[Dataset rows]
[BEGIN]

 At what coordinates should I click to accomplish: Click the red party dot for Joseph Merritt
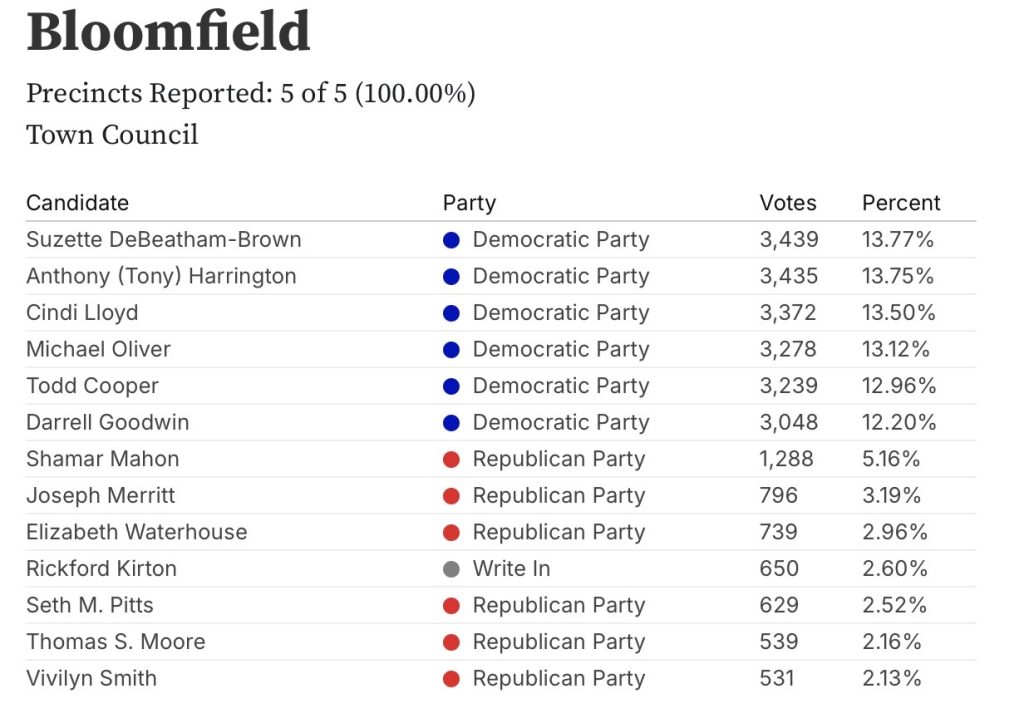pos(451,496)
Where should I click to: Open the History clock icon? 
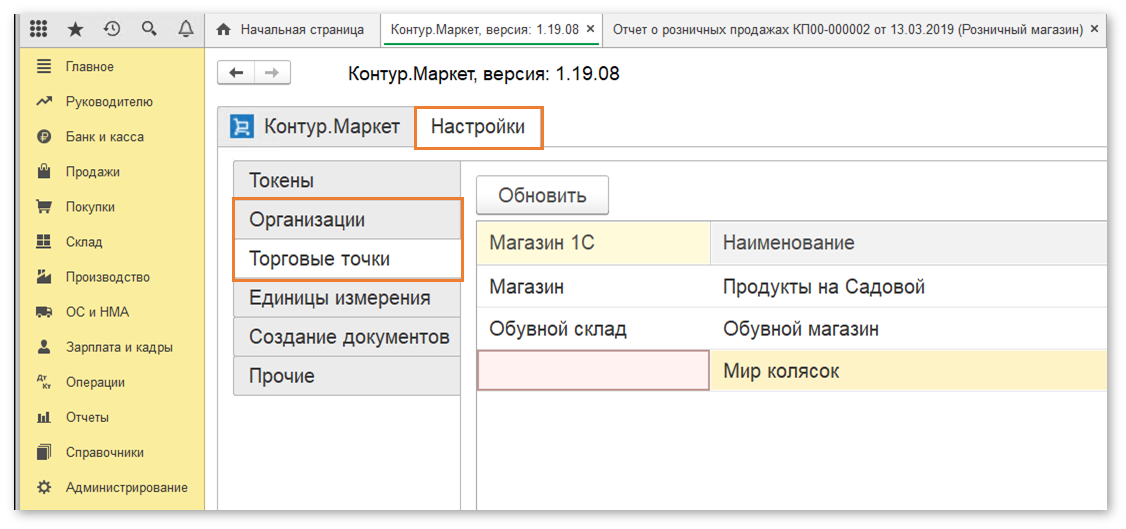112,30
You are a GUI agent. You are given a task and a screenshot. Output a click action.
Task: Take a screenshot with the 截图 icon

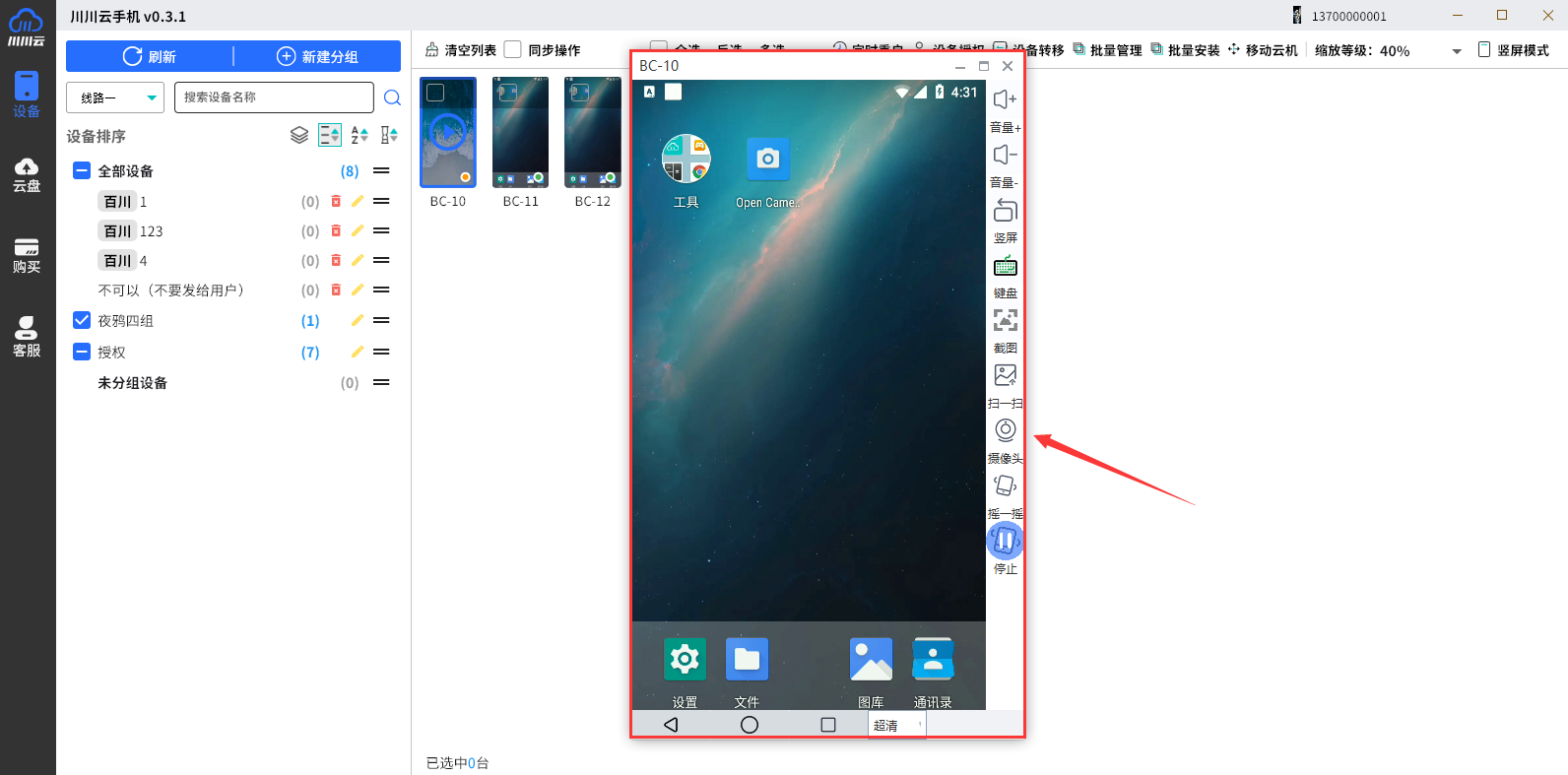tap(1005, 320)
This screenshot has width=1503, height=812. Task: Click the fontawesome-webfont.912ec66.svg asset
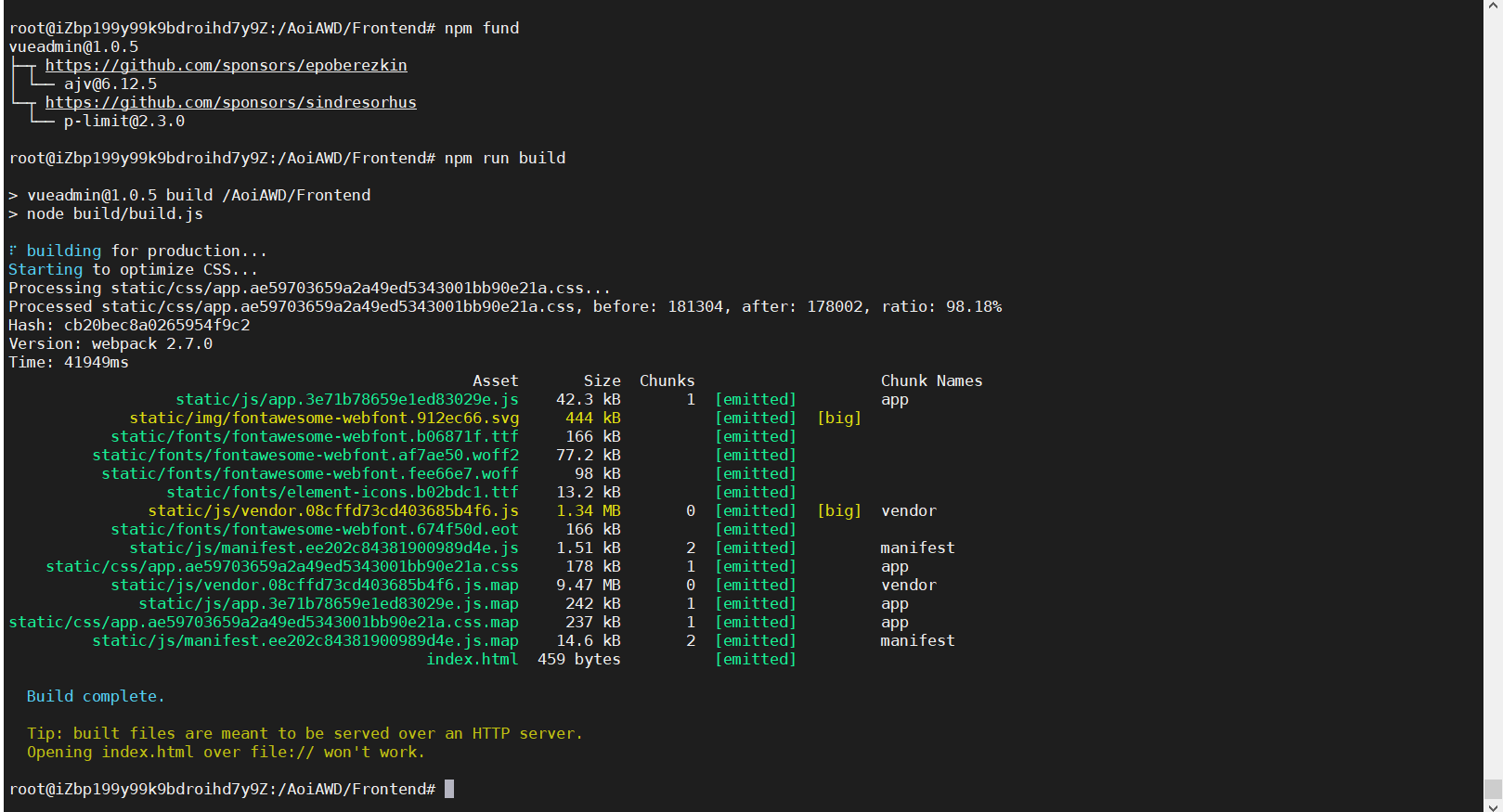click(x=324, y=418)
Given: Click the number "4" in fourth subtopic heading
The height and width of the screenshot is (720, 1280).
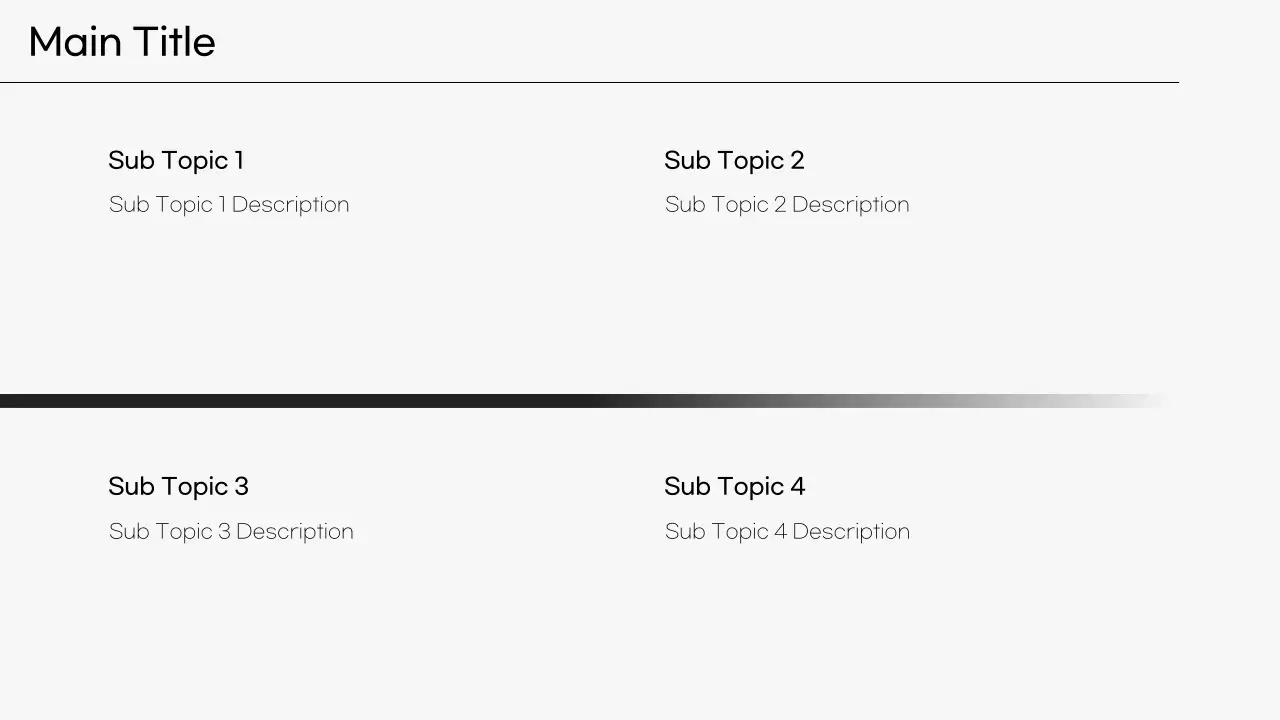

[END]

[Task statement]
Reproduce the lines from the one containing "Given: Click the" through the end of the records, both ends included, changing "subtopic" to "section" and leaving everything else unchanged. Omit the pictures from your answer.

[Solution to this exercise]
Given: Click the number "4" in fourth section heading
The height and width of the screenshot is (720, 1280).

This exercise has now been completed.